Abstract
This is the plan file for the final bootstrap phase of Espra — it will be updated regularly as progress is made.
As of November 2009, this is the most authoritative document and obsoletes any other specification or todo file relating to Espra that you might find elsewhere on the internet.
Table of Contents
Overview
The bootstrap phase will be primarily focused on the development and launch of Espra Protoplex.
_ _
( )_ (_ )
_ _ _ __ _ | ,_) _ _ _ | | __
( '_`\ ( '__)/'_`\ | | /'_`\ ( '_`\ | | /'__`\(`\/')
| (_) )| | ( (_) )| |_ ( (_) )| (_) ) | | ( ___/ > <
| ,__/'(_) `\___/'`\__)`\___/'| ,__/'(___)`\____)(_/\_)
| | | |
(_) (_)
Unlike the totally decentralised Espra Plexnet, the Protoplex variant will be centralised and specifically designed in order to be deployed in the context of Amazon EC2, S3 and Google App Engine.
Development will be taking place at our plexnet repository on GitHub since the repository is already established and it is imagined that there will be a lot of code sharing between the two variants.
If you are not familiar with git version control, you might want to read my article on getting started with git.
Those of you who have write access to the repository should use the private clone URL:
$ git clone git@github.com:tav/plexnet.git
Even if you don't, you can still hack on the code base by using the public clone URL:
$ git clone git://github.com/tav/plexnet.git
Once you've made your great commits, you can contribute back by forking the repository and sending me a pull request for your patches.

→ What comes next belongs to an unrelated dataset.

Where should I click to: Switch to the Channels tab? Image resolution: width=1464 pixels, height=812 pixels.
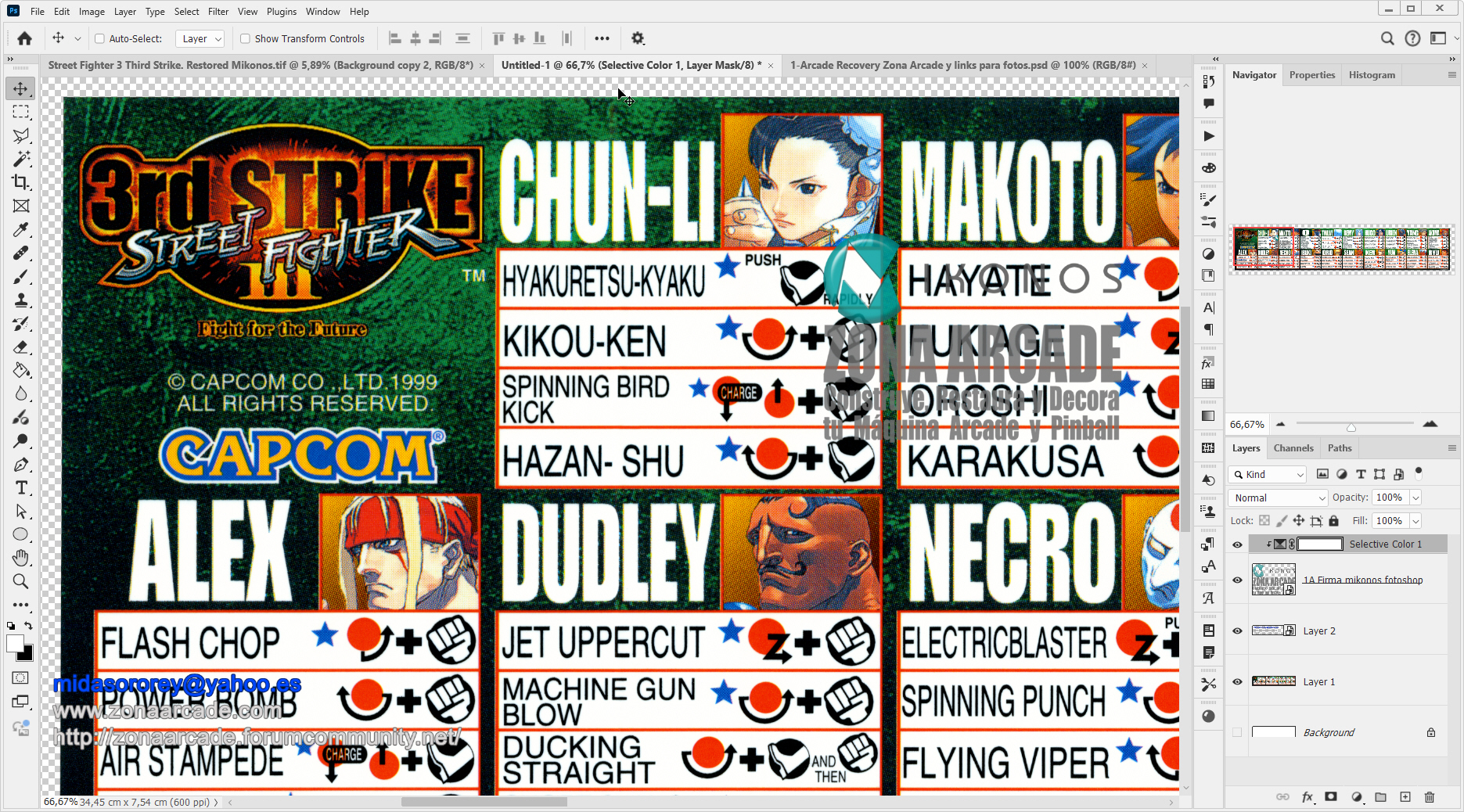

Please note that by either committing to the main repository or by sending a pull request, you agree to documentation/legal.txt. That is, you agree to place your contributions into the public domain.
You can also commit compatible (i.e. non-copyleft) open source code by others, but these should be clearly marked with specific license headers at the top of files or with LICENSE.txt files in enclosing directories.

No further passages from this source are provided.